新しい住まいのカタチ[6] 町田康さん〜二地域居住〜

独特の文体とユーモアで知られる作家・町田康さん。熱海と東京で二拠点生活をはじめて10年になるといいます。東京都心のマンションと熱海の日本家屋をいったり来たり。「根っこには広い家への憧れがある」といいつつも、ミニマムな暮らしにも憧れるとか。作品さながらの破天荒な住まい歴とこれからの話を伺いました。【連載】

家を買うか借りるか、住むなら都心か地方か。永遠のテーマともいえる’住まいのあり方’を考える連載です。ひと昔前までは、「郊外に庭付き新築一戸建てを買う」という、住まいのアタリマエがありました。でも、ひとり暮らしや夫婦共働きが増え、都心部ではタワーマンションが建設ラッシュ。一方で、地方移住が関心を集めていたり、古民家リノベが注目されたり。住まいのアタリマエは時代とともに変わり、そしてひとつである必要もありません。この連載では家を買うor借りる、住むのは都会か地方か、その暮らし方について、識者のみなさんと探っていきます。

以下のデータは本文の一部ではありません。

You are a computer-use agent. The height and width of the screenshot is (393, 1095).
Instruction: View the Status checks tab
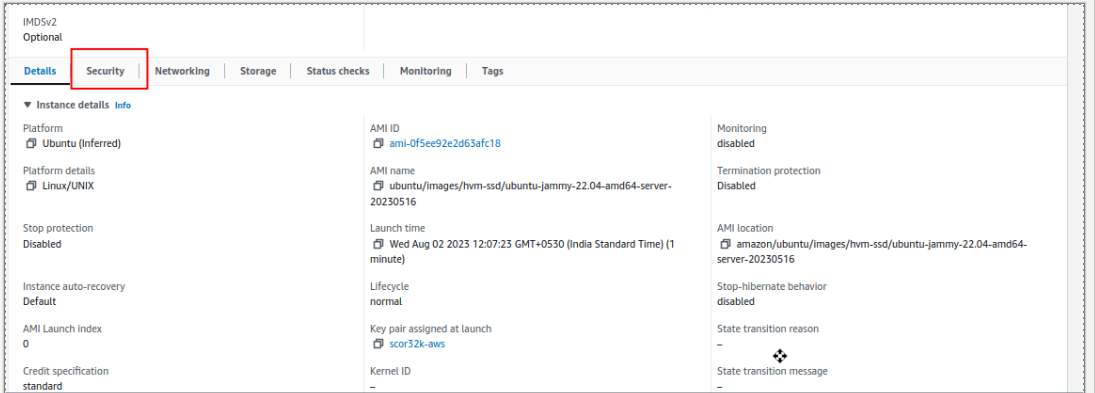coord(338,71)
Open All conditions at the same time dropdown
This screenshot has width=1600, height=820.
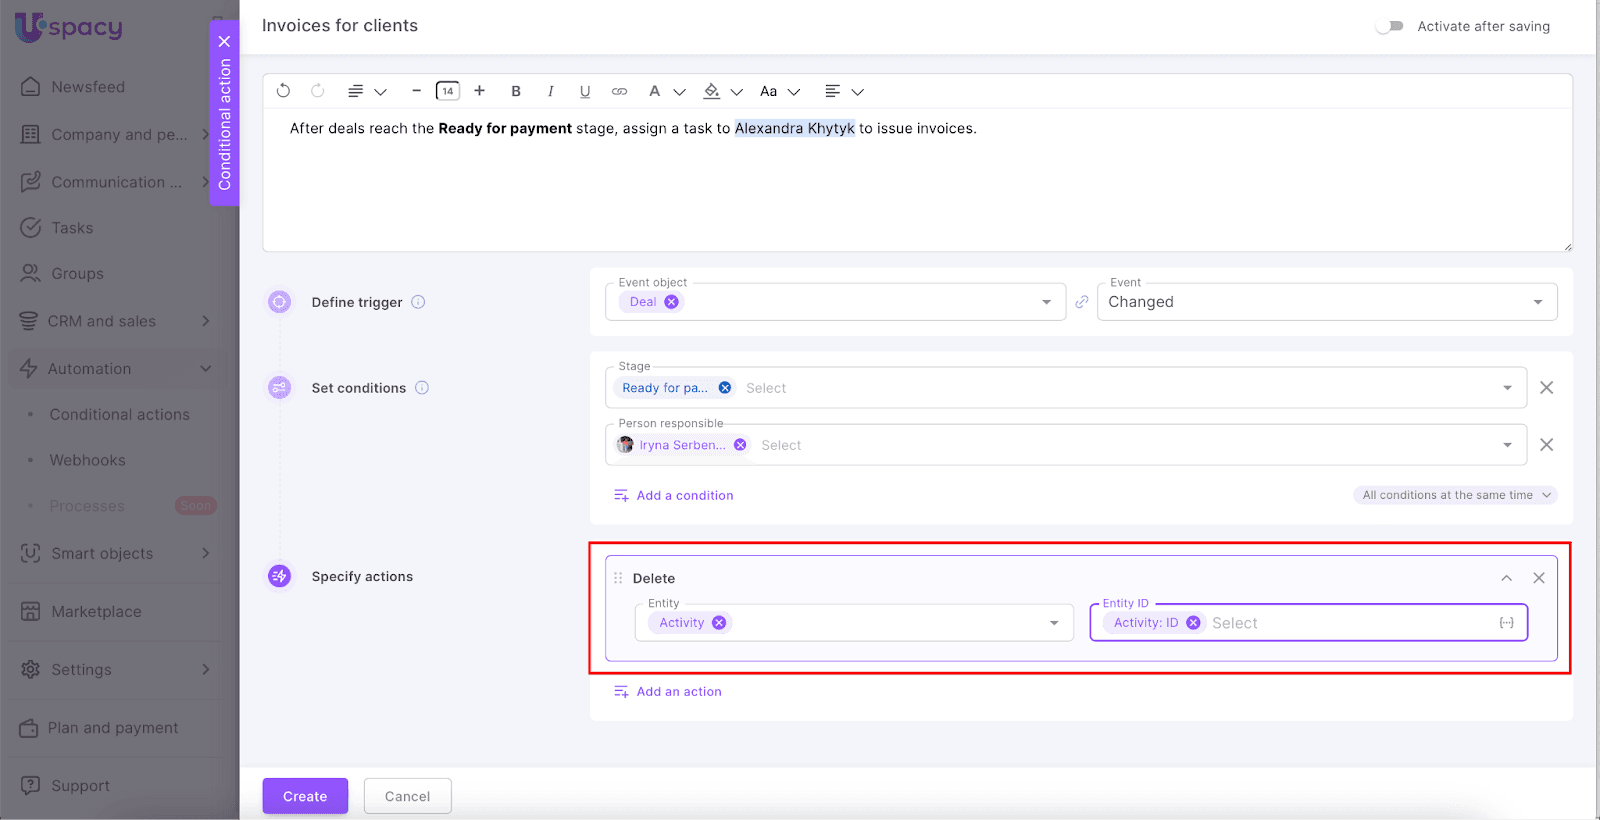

四畳半のアパートに転がり込み、ドラムセットを置いて暮らす

「太宰治は生涯、自分の住まいには無頓着でしたが、室生犀星(むろう さいせい)はかなり家には凝ったようです。太宰は裕福な家庭だったので立派な屋敷で育ちましたが、室生は幼少期が悲惨でしたから、家に思い入れがあったんでしょうね。子どものころの憧れや執着というのは、その後の人生に大きく影響するように思います」と話す町田さん。ご自身は大阪の団地育ちで、自分の部屋は3畳ほどと狭く、夜自由に音楽を聴くなどがしづらかった、そんな経験からか「広くてゆったりした家」に漠たる憧れがあったといいます。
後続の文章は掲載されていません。